Speaker
Description
This study leverages a fully compressible 3D Hall-MHD numerical simulation of space plasma turbulence to explore multiscale coupling between streamlines and magnetic field line topologies, turbulent cascade rate, and energy dissipation. Through gradient tensor geometric invariants, we investigate the interplay between large-scale fluid dynamics and small-scale dissipative phenomena. From an intuitive standpoint, the second geometric invariant represents the balance between rotation and strain rates, whereas the third geometric invariant is associated with the interplay between vortex stretching and strain self-amplification, so they contain important information about the local field line configuration. The different terms contributing to the energy transfer rate (namely, Reynolds-Maxwell stress tensor, MHD and Hall terms) are estimated through the subgrid-scale terms arising from the coarse-graining of the Hall-MHD equations. We show how the direct cascade locally develops in where plasma is characterized by strain-dominated streamline structures and unstable stretching vortices, whereas stable vortices tend to back-transfer the turbulent energy towards larger scales. The viscous and ohmic dissipation estimated on the finer grid scale of the simulation organizes streamline and magnetic field line structures in a clear pattern.

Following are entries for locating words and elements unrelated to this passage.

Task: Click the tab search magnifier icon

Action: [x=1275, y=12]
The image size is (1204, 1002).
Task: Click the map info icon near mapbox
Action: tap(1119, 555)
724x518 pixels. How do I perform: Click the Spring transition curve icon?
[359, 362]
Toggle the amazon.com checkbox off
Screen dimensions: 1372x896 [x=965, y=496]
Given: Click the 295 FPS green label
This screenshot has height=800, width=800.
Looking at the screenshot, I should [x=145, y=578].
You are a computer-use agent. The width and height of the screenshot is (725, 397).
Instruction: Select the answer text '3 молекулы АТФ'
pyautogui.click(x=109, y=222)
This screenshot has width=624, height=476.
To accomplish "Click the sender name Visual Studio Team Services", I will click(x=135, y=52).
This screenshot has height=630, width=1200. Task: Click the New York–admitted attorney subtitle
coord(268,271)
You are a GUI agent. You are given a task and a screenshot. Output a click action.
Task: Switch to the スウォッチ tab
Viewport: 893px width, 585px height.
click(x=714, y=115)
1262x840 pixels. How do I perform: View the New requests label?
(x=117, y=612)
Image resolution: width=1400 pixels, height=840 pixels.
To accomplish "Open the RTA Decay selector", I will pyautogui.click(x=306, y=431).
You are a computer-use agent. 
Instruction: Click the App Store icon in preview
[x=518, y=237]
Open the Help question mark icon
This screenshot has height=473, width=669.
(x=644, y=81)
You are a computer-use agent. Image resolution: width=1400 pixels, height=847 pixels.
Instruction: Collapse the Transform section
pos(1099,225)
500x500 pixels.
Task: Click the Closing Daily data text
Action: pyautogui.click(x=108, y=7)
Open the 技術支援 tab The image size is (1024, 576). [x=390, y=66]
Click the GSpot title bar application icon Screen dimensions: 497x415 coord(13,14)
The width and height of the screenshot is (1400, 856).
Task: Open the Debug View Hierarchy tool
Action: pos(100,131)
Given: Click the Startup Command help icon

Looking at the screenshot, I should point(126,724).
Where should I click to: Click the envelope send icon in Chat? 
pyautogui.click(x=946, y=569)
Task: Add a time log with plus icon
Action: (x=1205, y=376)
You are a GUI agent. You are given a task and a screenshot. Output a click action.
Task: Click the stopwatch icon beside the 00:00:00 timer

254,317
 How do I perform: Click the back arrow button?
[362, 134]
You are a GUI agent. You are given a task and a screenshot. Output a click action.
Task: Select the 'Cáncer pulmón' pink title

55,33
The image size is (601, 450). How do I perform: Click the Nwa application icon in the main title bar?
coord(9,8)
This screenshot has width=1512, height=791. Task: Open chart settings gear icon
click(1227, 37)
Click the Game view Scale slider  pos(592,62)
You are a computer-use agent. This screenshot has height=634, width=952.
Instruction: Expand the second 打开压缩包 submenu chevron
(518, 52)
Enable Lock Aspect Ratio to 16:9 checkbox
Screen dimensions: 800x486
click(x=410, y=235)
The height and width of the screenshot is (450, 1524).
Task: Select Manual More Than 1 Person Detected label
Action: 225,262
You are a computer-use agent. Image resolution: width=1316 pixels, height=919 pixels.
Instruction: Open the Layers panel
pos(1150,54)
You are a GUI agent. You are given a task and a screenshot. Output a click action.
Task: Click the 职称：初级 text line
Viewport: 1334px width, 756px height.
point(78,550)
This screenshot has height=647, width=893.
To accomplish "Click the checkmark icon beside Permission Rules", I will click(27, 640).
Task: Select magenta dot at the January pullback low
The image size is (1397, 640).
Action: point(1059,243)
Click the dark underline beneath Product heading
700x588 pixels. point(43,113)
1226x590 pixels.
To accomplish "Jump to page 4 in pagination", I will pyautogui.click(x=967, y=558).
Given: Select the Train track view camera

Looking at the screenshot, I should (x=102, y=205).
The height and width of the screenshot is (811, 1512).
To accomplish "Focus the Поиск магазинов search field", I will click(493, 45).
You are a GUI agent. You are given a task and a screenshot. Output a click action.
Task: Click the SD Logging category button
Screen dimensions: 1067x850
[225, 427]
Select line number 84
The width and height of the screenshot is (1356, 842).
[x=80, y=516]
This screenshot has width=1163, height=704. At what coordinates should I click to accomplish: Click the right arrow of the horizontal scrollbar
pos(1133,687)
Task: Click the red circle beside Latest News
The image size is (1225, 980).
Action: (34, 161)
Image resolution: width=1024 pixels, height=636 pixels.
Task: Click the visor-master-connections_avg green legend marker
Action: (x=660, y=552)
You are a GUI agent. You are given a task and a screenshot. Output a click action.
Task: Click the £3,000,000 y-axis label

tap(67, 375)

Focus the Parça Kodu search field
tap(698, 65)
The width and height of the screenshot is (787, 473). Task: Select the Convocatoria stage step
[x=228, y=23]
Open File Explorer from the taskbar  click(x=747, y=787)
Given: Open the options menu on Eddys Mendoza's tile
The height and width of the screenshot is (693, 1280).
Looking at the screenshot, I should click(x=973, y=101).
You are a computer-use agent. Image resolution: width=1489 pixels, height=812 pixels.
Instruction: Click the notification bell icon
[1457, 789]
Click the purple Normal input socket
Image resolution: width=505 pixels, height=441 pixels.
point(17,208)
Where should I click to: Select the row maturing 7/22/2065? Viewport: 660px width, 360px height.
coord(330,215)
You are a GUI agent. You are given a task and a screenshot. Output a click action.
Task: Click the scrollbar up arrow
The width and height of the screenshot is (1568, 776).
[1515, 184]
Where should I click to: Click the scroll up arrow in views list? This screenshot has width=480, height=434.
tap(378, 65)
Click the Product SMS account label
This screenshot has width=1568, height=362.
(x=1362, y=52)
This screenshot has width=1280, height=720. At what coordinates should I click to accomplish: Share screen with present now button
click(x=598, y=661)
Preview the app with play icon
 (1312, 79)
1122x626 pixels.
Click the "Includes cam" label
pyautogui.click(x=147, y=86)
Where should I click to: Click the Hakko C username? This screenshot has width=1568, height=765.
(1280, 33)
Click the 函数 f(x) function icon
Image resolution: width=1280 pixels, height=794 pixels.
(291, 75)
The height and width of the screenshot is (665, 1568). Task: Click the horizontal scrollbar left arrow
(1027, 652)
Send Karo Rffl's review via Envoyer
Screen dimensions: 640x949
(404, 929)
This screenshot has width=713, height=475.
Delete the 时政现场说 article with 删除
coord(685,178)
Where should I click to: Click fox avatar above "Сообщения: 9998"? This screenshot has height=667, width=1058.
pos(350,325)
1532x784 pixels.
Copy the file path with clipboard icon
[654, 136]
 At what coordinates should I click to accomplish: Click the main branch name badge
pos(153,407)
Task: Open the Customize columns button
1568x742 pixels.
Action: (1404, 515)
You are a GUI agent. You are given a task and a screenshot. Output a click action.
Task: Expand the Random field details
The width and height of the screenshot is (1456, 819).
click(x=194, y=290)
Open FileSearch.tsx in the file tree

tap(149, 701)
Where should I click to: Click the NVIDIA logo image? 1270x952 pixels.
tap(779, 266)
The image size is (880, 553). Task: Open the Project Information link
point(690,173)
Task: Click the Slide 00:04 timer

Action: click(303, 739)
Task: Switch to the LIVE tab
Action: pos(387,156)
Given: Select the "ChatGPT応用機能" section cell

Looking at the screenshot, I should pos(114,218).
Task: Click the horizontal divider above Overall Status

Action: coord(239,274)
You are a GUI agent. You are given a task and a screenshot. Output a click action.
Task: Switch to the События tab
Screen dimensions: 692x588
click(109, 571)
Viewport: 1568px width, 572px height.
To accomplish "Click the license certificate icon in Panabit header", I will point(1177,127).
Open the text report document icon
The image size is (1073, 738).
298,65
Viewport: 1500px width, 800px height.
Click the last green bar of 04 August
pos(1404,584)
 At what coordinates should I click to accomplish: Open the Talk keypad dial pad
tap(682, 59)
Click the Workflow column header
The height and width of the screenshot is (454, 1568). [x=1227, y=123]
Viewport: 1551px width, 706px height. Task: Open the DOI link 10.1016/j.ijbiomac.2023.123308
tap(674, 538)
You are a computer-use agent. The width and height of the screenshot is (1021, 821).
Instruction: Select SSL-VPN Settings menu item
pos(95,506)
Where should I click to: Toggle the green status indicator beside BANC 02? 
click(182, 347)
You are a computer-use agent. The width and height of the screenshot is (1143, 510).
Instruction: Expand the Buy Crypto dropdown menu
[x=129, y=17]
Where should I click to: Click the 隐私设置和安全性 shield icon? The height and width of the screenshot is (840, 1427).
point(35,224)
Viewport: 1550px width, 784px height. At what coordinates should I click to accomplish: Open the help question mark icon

The correlation is then investigated by coarse-graining the fields to get insight on the self-organization between inertial- and ion-scale structures and the dissipation field. We highlight important clues about energy dissipation by analyzing inertial- and ion-scale field line structures. Finally, we simulate virtual multi-spacecraft measurements through the simulation mimicking a two nested-tetrahedra constellation, and we implement multipoint gradient estimations with the aim of highlighting the importance of this science for the ESA Phase A Plasma Observatory mission.